WikiText-103 Dataset
WikiText-103 is a large text dataset, extracted from Wikipedia, designed for training and evaluating language models. It is distinguished by the linguistic quality of its texts, which maintain a natural grammatical structure, unlike other data sets containing noisy or unstructured content.
Over 100 million words in TXT format
Free for academic use. Audit recommended for commercial projects
Description
The WikiText-103 dataset includes:
- 28,475 Wikipedia articles
- Over 100 million words in English
- Complete, untruncated and low-noise texts
- A raw format (TXT), suitable for training autoregressive or bidirectional models
What is this dataset for?
WikiText-103 is used for:
- Training text generation models/LL (ex: GPT, Transformer-XL, etc.)

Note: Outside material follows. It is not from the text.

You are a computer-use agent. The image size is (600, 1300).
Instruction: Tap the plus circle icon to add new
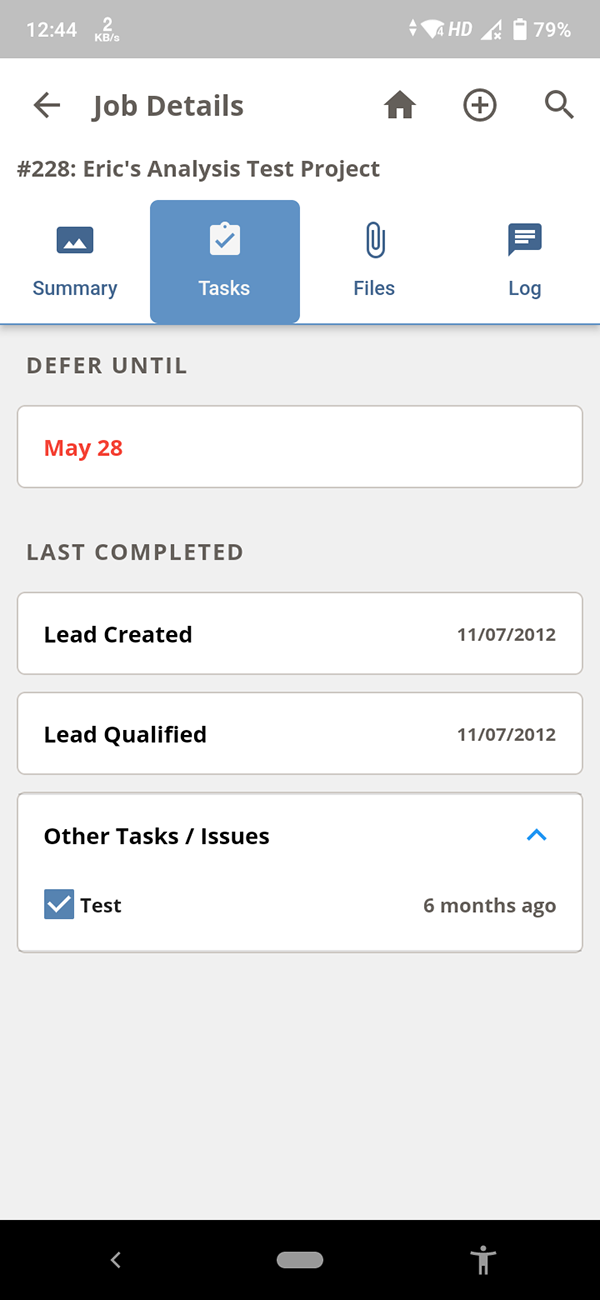[479, 105]

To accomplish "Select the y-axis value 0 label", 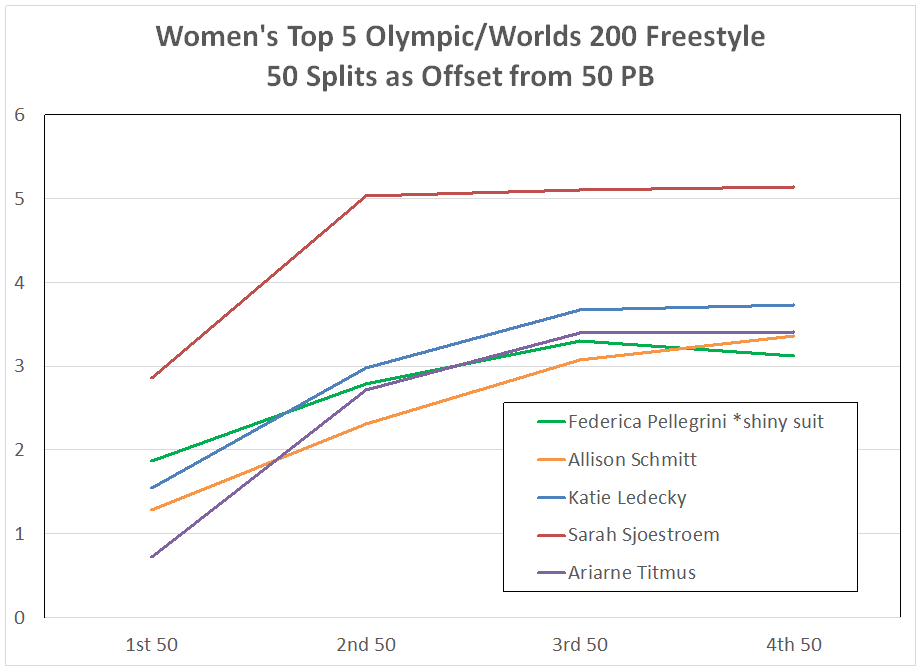I will tap(19, 618).
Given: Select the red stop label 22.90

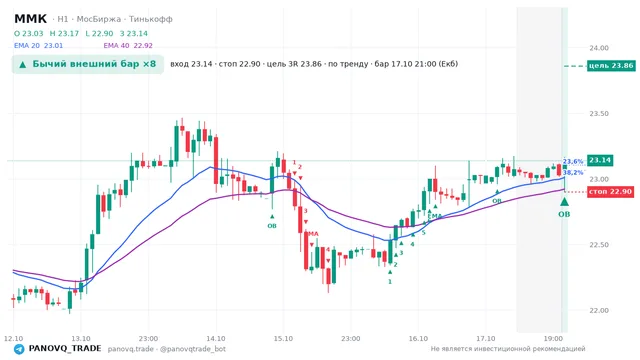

- Evaluating models on pure language modeling tasks
- Fine-tuning models for sequence completion or prediction
- The study of syntactic structures and contextual coherence in NLP
Can it be enriched or improved?
Yes, the dataset can be enriched in several ways:
- By combining it with other specialized corpora for multilingual or sectoral tasks
- By further cleaning the data or by eliminating possible duplications
- By structuring the corpus for finer semantic or syntactic annotation
- By adding metadata or links to the entities mentioned for NER or linking tasks
🔗 Source: WikiText Dataset
Frequently Asked Questions
What is the difference between WikiText-2 and WikiText-103?
WikiText-103 is a much bigger and more comprehensive version than WikiText-2. It contains over 100 million words compared to around 2 million for WikiText-2, which makes it possible to train deeper and more efficient models.
Can WikiText-103 be used to train multilingual models?
No, WikiText-103 is only in English. For multilingual approaches, it is preferable to use datasets such as CC100, OSCAR or mC4.
Why use WikiText-103 instead of raw snippets from Wikipedia?
WikiText-103 has been carefully selected to avoid entries that are too short, noisy, or uninformative. It maintains structural links and paragraph consistency, making it much more reliable for training quality language models.